Hoje, a população deve perceber a presença dos militares pelas ruas. A partir das 14 horas estão programados treinamentos de ocupação de 16 pontos considerados estratégicos para a realização dos jogos na cidade. Antes, por volta das 8h30, um grupo especializado participará de uma simulação com emprego de cães e equipamentos de detecção anti-bomba, antiquímico, biológico e radiológico na Arena da Baixada. Amanhã, a partir das 13 horas, haverá um treinamento antiterrorista, com a simulação de um ônibus sequestrado.
Ontem ainda, durante a noite, foi realizada uma simulação no Aeroporto Afonso Pena de retomada de uma aeronave sequestrada. A ação envolveu Exército, Aeronáutica e demais órgãos de segurança pública.
PM também faz testes para a Copa
Diego Ribeiro
Mais de cem policiais militares do Batalhão de Operações Especiais (Bope) realizaram ontem quatro exercícios de simulações de casos de emergências em Curitiba. O trabalho faz parte da série de treinamentos dos policiais para a Copa do Mundo, que começará em um mês. Em um dos exercícios, que ocorreram na região da Pedreira Paulo Leminski, a PM simulou ações de manifestantes violentos, como ocorreu em algumas cidades do país em junho de 2013.
Os testes demonstraram como a polícia agirá nos casos de resgate de alguém ferido durante um tiroteio, atentado à bomba, roubo seguido de sequestro e o controle de tumulto de manifestantes violentos. "Em qualquer caso desses a PM tem 400 policiais especializados em operações especiais que podem ser convocados de imediatos", diz o subcomandante-geral, coronel Péricles de Matos, que acompanhou os exercícios.
Greve
O delegado da Polícia Federal Flúvio Cardinelle Garcia, presidente da Comissão Estadual de Segurança Pública e Defesa Civil para Grandes Eventos (Coesge), comentou, depois dos testes, que o Paraná tem um plano B em caso de greve de servidores da segurança pública. Segundo ele, há contingente reserva que dará conta em qualquer emergência.
O coronel Péricles disse que a tropa está do lado da população e que está satisfeita com o governo do estado. Por isso, segundo ele, não há risco de greve na PM. Apesar disso, ele explicou que a polícia está preparada para trabalhar em caso de greves e manifestações de outros servidores públicos.

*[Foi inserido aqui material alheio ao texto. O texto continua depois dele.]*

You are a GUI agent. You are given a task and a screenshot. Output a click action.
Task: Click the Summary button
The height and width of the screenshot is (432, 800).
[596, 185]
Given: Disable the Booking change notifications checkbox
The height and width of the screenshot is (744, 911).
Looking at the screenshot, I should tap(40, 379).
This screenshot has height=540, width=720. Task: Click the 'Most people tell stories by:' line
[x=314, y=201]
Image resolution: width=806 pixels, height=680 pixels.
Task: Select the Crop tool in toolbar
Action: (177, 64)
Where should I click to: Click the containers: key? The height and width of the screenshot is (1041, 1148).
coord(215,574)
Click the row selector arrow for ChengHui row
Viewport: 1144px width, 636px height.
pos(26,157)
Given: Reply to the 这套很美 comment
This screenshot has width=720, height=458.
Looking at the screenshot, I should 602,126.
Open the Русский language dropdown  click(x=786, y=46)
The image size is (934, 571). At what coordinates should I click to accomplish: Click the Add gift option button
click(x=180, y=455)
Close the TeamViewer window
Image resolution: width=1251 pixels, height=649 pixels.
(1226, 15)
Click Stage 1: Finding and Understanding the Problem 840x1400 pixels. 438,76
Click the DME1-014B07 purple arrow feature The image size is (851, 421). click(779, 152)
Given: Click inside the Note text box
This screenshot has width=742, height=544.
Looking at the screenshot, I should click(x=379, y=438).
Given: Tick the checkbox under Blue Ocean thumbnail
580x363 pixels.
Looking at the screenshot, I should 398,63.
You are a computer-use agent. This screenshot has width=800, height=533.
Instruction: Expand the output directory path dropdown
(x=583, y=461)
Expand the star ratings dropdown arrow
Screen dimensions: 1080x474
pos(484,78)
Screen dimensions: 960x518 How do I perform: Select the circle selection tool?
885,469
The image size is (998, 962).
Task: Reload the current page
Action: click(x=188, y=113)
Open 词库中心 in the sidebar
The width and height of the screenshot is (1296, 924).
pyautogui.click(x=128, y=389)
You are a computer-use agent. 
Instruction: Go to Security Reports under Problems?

Segundo a assessoria da PM, o espaço foi emprestado pela organização da pedreira e ópera de arame e todo material usado é recurso previsto, dentro do orçamento justificado da PM. Ontem à tarde, veio à tona a informação que a Secretaria da Segurança Pública do Paraná não paga há um ano o aluguel do imóvel do Batalhão de Patrulha Escolar Comunitária. Por isso, há risco de despejo. Os policiais da Corregedoria da PM também podem ser despejados pelo mesmo problema.